New Delhi: The Reserve Bank of India on Thursday released its annual report FY2019, outlining several factors concerning the Indian economy. Highlighting the prospects for 2019-20, RBI said that reviving consumption and private investment should be the priority of the government.
“Reviving consumption demand and private investment has assumed the highest priority in 2019-20. This may involve strengthening the banking and non-banking sectors, a big push for spending on infrastructure and implementation of much needed structural reforms in the areas of labour laws, taxation, and other legal reforms, which will also enhance ease of doing business in pursuit of fulfilling the vision of India becoming a USD 5 trillion economy by 2024-25.”
The Central Bank expressed concerns that India’s external sector outlook is vulnerable to downside risks from global developments, especially the possibility of the global downturn deepening, the uncertainty surrounding international crude oil prices and the volatility of capital flows.
During the first four months of 2019-20, India’s exports as well as imports have dipped into contraction. Net FDI inflows were robust at USD 14.5 billion in Q1:2019-20 as compared with US$ 9.6 billion a year ago.
Foreign portfolio investment recorded net inflow of USD 2.4 billion in 2019-20 so far (up to August 16) as against net outflow of USD 8.2 billion in the corresponding period of 2018-19. India’s foreign exchange reserves at USD 430.5 billion as on August 16, 2019 increased by USD 17.6 billion since end-March 2019.

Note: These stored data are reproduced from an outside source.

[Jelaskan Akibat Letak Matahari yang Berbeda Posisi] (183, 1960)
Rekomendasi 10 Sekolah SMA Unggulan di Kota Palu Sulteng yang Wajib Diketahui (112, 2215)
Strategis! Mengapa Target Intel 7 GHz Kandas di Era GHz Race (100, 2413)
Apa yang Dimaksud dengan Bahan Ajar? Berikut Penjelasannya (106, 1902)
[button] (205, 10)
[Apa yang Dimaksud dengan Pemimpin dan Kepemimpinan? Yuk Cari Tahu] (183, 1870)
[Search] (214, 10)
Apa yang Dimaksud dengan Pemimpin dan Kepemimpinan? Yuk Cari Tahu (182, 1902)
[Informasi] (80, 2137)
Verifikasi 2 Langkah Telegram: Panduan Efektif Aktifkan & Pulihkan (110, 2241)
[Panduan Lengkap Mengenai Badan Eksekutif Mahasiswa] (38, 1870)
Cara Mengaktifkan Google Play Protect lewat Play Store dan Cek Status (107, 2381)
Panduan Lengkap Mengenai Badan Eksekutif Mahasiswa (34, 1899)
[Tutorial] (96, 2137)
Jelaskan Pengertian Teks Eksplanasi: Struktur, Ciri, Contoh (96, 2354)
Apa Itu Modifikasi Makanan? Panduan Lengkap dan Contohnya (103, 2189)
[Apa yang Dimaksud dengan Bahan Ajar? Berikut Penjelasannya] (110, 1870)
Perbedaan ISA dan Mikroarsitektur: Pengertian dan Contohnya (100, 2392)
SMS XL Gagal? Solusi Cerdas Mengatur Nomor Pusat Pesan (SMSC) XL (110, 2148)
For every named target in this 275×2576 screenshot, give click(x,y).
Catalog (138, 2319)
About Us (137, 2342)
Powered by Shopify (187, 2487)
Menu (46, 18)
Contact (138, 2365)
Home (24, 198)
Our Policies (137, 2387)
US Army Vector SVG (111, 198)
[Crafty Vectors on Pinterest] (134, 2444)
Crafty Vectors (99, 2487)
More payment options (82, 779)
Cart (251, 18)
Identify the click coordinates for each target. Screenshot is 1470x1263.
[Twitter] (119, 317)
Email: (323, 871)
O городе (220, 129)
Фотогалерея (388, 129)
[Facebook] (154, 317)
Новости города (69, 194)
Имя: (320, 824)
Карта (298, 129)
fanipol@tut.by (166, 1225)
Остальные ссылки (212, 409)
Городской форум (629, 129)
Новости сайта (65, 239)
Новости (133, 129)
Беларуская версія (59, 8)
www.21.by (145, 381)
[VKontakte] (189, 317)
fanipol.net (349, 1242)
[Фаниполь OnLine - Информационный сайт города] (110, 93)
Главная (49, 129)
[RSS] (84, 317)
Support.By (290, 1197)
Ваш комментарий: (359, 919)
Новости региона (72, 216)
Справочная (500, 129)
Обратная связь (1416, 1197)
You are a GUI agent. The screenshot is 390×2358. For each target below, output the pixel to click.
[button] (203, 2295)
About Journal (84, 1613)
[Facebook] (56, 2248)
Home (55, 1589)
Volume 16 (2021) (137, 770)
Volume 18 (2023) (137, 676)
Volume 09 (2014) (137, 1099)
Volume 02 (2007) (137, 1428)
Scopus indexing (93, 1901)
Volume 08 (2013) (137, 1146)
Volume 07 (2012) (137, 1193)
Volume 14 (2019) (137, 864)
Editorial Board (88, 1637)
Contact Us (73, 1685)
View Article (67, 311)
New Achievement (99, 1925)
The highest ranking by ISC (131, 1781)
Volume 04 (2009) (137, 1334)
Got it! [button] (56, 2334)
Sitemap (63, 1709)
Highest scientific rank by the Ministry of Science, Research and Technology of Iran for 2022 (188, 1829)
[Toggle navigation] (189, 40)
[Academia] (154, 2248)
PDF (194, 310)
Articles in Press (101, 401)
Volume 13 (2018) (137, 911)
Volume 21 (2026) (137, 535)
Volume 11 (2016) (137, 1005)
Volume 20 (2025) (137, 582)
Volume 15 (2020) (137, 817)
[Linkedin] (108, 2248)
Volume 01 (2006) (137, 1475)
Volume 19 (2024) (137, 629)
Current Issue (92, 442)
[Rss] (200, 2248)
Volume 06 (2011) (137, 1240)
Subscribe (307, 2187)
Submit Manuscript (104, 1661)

“Against this backdrop, and particularly taking note of the slowdown in investment activity and headline inflation trajectory remaining below target, the MPC reduced the policy rate by 85 bps during April-August 2019 (in addition to the 25 bps reduction in February 2019), along with a change in the stance from neutral to accommodative in June 2019,” RBI said.
The Central Bank added that the conduct of monetary policy would continue to be guided by the objective of achieving the medium-term target for CPI inflation of 4 percent within a tolerance band of +/- 2 percent, while supporting growth.